Monday, November 21, 2016

Everything worth doing takes time

“Everything worth doing takes time. You have to write a hundred bad songs before you write one good one. And you have to sacrifice a lot of things that you might not be prepared for. Like it or not, you’re in this alone and have to follow your own star.”

Bob Dylan.

Sunday, September 13, 2015

Learning From The Best!




Medical clowning work is not an easy job. 

You have to be creative, you have to be good at listening especially to your clown partners and you have to be sharp and precise so that your spontaneous performance will be understood by your audience, in this case, children. 

You just can't rely on making balloons most of the time. It will freeze your creativity during your interaction with sick kids. As a clown you need to take risks to do the unthinkable, to throw in wild ideas during your clowning work in the hospitals.

That is why I am working to get her to come to Kuala Lumpur and teach us this December. 

This is Caroline Simonds, a 6-feet tall, 64-year old lady from Washington who run off with a circus and eventually started the clown doctors program in France in 1991. Now she leads Le Rire Medecin, a non-profit that sends 100 trained medical clowns to cheer up sick kids in 15 hospitals across France, every week.

They are going to celebrate their 25th anniversary next year and she told me that it is going to be a year long celebration.

Her book, The Clown Doctor Chronicles, is still my favourite book to read on hospital clowning work. 

She is the best! She will come to observe, to train and to coach Red Bubbles clown doctors for 5 days. This is once in a lifetime opportunity to learn from one of the world's top trainer in medical clowning work!

Of course, there are costs to it. Currently I am working to raise funds around RM20,000 to pay for her trip to Kuala Lumpur. It will cover her teaching fee, lodgings and meals while she is here. We have booked her flights (with extra legroom of course!) with the initial funding of RM5000 we've got. It is another RM15,000 to go. 

I am confident we can get it by the end of November and really looking forward to learn as much as possible from her.



Friday, May 22, 2015

Decision

We are working with a potential corporate sponsor for a charity project. 

Mostly we are talking on the details of the itineraries of the events scheduled in two weeks time. Yet, they couldn't tell us when the funds would be released to us so that we can start our work. When I asked about it the other day, they just keep telling us that we must meet to discuss it. 

So that's it. So I just told them we are pulling out from the project. Just like that. 

We just can't do it within the short time span that we have. We might able to do it but I don't think we are able to give our best especially for the sick kids.

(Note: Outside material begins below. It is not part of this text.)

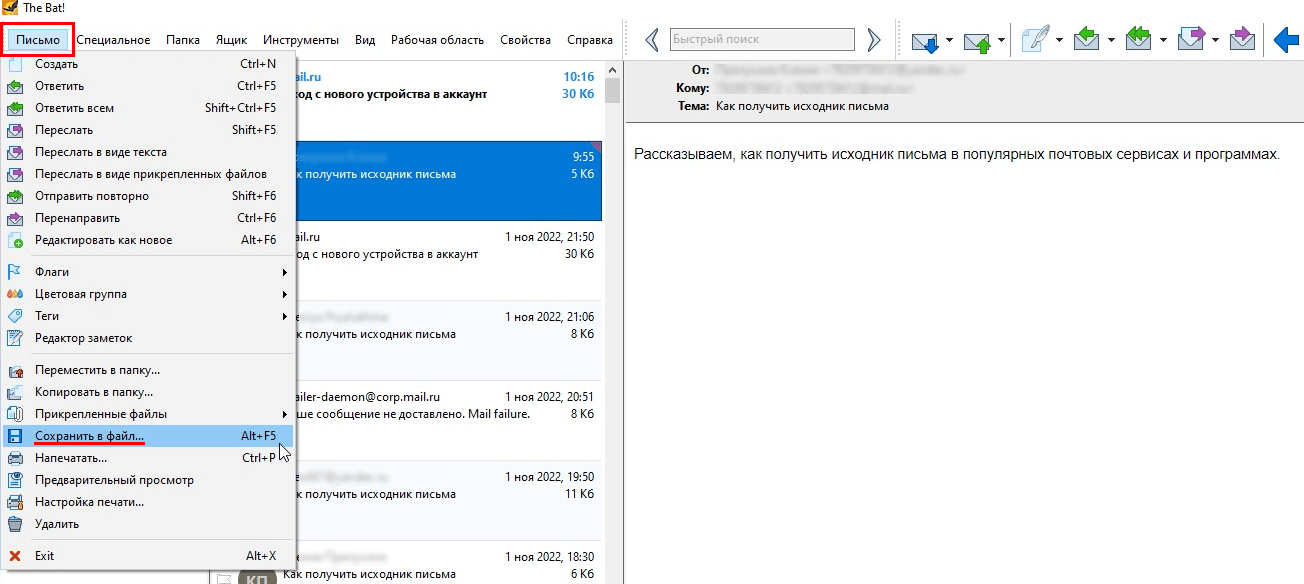Select the mailer-daemon@corp.mail.ru message
Screen dimensions: 1304x584
click(440, 405)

Frankly, I've never been so brave before to do what I have done. I usually will procrastinate in making decisions. But not that very day. And I found that it is so liberating, (although I did spent the whole day being angry about it.)

And it has also made them to act.

They didn't apologised for what has happened. I don't really care. But they told me that they will still do it for the sake of the sick kids. Great! 



Maimonides, a Jewish philosopher in the Middle Ages once said, "The risk of a wrong decision is preferable to the terror of indecision."

Thursday, May 07, 2015

Lousy Day

Today wasn't the the best day to perform. At least for me.
DR Lat was down with cold and could not make it for our Thursday's round. He messaged me this morning.
I went to the ward with quite low energy. Perhaps missing my clown wife. I hope he's getting better. Luckily Mr Uncle Twist Twist, my balloonologist came by for his cancer treatment and he became my surrogate clown wife.
The nurse gave us the weather report. Not many patients today in the ward. Baby Al-Fateh checked-in into the Isolation Room. He's down with fever and some boils.
Suet Yee is still there. The cheerful 9 year old girl can't go back until her platelet level increases to normal. It's time for clown manicure service! and naturally Uncle Twist Twist became our customer. Suet Yee picked the nice tiny stickers and I put it on Uncle Twist Twist's fingernails.
"Not the pink one! Not the pink one!" Uncle Twist Twist pleaded. I insisted Suet Yee to torture Uncle Twist Twist by picking out the pink stickers. But Suet Yee relented to Uncle Twist cry for help and gave him the yellow ones. Never mind, we still have many years to come to torture him.
We blew bubbles for Elvis, another baby who has been in the wards for weeks.
The nurses reminded us on our promise to serenade them with 100 songs in 5 minutes for the Nurses Day celebration next week. I have been thinking, wouldn't it be nice if we could have a cake and a barrel of KFC for them next week? Anybody wants to help? Let me know.
Today's clownrounds reminded me of a story of Liam Neeson, my favourite actor. He kept a quote by Samuel Beckett in his dressing room as inspiration. It says, “Ever tried. Ever failed. No matter. Try again. Fail again. Fail better.”
Neeson said, "You’ve come offstage, you’ve done a lousy performance for whatever reason, and you get a chance to go on stage the next night and the night after that for four or five months. You make it better, but you have to be there. You have to come back to the plate again. You have to keep always coming to the plate.”